僕らが戸隠神社奥社を訪ねたのは、夏の終わり8月31日日曜日。僕が冗談半分で朝7時過ぎに覗きに行ったら、すでに数組の名前が書かれたシートが置かれていた。驚きながら僕の名前を記した。シートは朝6時過ぎには店の前に置かれているようだ。

横倉旅館に戻り、朝食を食べた後、僕らは戸隠神社奥社参拝へ出かけた。
うずら家に戻ってきたのは、11:00頃だった。
シートを見るとすでに6枚目。
1シートに16名の「代表者」の名前を書く場所があって、11:00の時点ですでに80組、つまり最低80名以上、カップル換算だと160名の待ち客がいるというすごい状態になっていた。



さて、二階の座敷に通されて、生わさびをすり下ろしながら蕎麦を待つ。
先に出てきたのは「蕎麦掻き」。
蕎麦掻きは1つでざる蕎麦一枚分の蕎麦粉を使っているというので、僕らは3人でシェアすることにした。ふわぼったりとした歯触り。味噌と山葵を和えた薬味があって、これが抜群に美味かった。




そして、ざる蕎麦が到着。
ちょっとでも伸びるのが怖くて、すぐに箸で掬って蕎麦つゆにつけて啜る。
身体に、電撃が、走った気がした(きわめて個人的な感想)。
そして、戦慄した。

少しざらっとした舌触り、しっかりとした歯ごたえ、口腔から鼻腔に抜ける蕎麦の香りと蕎麦つゆの出汁の香り、そして滑らかながら存在感を感じさせる喉ごし。
いままで僕が食べてきた蕎麦って何だったの??と、ガツンと衝撃を受けるうまさだった。

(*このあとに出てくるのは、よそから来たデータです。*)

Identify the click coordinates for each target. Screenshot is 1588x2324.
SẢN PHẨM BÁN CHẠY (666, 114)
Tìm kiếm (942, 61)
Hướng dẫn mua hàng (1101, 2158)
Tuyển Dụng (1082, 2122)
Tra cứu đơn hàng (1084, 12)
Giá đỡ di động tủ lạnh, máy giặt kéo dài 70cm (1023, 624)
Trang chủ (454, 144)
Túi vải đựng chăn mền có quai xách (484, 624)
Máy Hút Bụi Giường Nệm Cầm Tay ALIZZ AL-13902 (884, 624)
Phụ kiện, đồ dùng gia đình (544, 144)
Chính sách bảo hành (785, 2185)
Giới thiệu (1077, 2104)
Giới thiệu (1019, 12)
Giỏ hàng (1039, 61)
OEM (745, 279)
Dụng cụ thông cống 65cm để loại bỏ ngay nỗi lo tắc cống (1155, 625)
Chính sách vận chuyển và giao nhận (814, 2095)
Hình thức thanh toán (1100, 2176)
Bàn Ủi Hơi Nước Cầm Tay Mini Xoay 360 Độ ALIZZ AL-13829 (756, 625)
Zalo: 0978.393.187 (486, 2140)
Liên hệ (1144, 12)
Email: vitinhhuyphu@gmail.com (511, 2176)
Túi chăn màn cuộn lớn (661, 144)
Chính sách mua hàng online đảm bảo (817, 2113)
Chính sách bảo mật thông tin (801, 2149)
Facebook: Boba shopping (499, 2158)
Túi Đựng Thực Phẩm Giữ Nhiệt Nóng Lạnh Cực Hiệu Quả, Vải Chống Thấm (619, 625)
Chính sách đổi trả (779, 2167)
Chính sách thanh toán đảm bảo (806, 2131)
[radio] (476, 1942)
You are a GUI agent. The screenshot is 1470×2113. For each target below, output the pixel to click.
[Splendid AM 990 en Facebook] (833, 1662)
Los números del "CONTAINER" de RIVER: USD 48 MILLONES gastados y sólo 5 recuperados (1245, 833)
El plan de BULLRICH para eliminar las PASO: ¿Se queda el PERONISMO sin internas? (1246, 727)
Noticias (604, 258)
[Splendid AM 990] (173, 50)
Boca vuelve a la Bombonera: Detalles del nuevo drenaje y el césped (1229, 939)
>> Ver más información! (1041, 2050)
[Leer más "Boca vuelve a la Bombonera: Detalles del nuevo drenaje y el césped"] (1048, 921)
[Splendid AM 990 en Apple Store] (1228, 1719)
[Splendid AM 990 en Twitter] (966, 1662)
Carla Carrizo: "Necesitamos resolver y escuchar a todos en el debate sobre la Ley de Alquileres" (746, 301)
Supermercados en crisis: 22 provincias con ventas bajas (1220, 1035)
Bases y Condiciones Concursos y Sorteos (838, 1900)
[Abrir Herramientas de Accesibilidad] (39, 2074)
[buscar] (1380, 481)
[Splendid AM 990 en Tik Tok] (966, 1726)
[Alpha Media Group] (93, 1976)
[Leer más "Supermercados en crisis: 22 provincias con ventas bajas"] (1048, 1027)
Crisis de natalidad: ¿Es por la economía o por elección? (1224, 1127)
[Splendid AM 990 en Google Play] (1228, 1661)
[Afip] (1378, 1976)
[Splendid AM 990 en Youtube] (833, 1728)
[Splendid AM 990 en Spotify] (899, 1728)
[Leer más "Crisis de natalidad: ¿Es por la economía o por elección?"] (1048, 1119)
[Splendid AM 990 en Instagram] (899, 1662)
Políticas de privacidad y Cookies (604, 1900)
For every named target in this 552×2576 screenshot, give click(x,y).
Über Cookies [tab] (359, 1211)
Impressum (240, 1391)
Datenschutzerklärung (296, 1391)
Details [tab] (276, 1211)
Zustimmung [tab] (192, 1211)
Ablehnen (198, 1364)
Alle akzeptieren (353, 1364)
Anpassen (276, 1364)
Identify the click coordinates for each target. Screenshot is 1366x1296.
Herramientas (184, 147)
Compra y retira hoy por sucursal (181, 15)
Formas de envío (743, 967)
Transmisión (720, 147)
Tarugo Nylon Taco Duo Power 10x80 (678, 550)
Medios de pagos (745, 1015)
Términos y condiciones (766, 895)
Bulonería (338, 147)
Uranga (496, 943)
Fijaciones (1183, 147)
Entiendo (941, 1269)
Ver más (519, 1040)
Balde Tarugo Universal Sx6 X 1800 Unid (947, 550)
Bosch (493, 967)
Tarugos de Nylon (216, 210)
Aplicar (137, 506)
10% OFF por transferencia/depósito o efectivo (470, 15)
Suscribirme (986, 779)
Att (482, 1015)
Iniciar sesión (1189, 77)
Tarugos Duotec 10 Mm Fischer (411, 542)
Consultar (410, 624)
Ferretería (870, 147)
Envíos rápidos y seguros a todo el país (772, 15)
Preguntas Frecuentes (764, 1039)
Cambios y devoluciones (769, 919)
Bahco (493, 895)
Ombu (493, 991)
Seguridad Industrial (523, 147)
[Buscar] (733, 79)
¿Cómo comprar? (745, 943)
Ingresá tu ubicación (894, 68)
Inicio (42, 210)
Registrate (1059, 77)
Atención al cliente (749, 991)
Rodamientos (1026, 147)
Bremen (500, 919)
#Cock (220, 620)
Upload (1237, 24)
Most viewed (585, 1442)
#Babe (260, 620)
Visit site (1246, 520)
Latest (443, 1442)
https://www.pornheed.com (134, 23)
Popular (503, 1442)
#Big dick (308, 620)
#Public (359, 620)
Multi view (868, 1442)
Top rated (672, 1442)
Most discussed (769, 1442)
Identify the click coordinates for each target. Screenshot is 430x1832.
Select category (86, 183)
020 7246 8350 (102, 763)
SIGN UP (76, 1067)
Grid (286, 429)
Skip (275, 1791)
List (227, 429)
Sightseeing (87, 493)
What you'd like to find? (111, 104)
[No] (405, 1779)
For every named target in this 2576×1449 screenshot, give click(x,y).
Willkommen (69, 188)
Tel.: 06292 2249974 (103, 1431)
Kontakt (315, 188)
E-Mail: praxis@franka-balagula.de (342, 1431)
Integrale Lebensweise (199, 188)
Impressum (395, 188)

正直なところ、蕎麦フリークな人たちは、美味しい蕎麦屋をいくらでも知っているだろう。僕は、父の田舎にある大人気のへぎ蕎麦屋へ相当通っている。その店も開店と同時に満員になる蕎麦屋だ。へぎ蕎麦のあの独特の歯ごたえ、喉ごしに慣れていると、前日の「くるまや」は正直物足りなかった。
うずら家の蕎麦は、なんだろう、僕の人生観を変えてしまったのかもしれない。凄いと思った。感動した。そして少し怖くなった。これからどんな蕎麦を食べても、僕は心から楽しめなくなってしまうのかもしれないと思ったから。これは食事じゃなくて、もはや特別な体験そのものだ。


サイドディッシュにきのこの天ぷら(+海老1点)も頼んだ。
サクサク揚がった天ぷらは楽しい。
蕎麦屋だと、蕎麦つゆと天つゆを一緒くたにされることが多いが、ここは別。
そういうところがうれしい。

ミシュラン中部を作ることがあるならば、ミシュラン調査員は絶対行くべき蕎麦屋だろう。
そして、うずら家の蕎麦を食べるために旅をするのだって、十分にあり得ると思うのだ。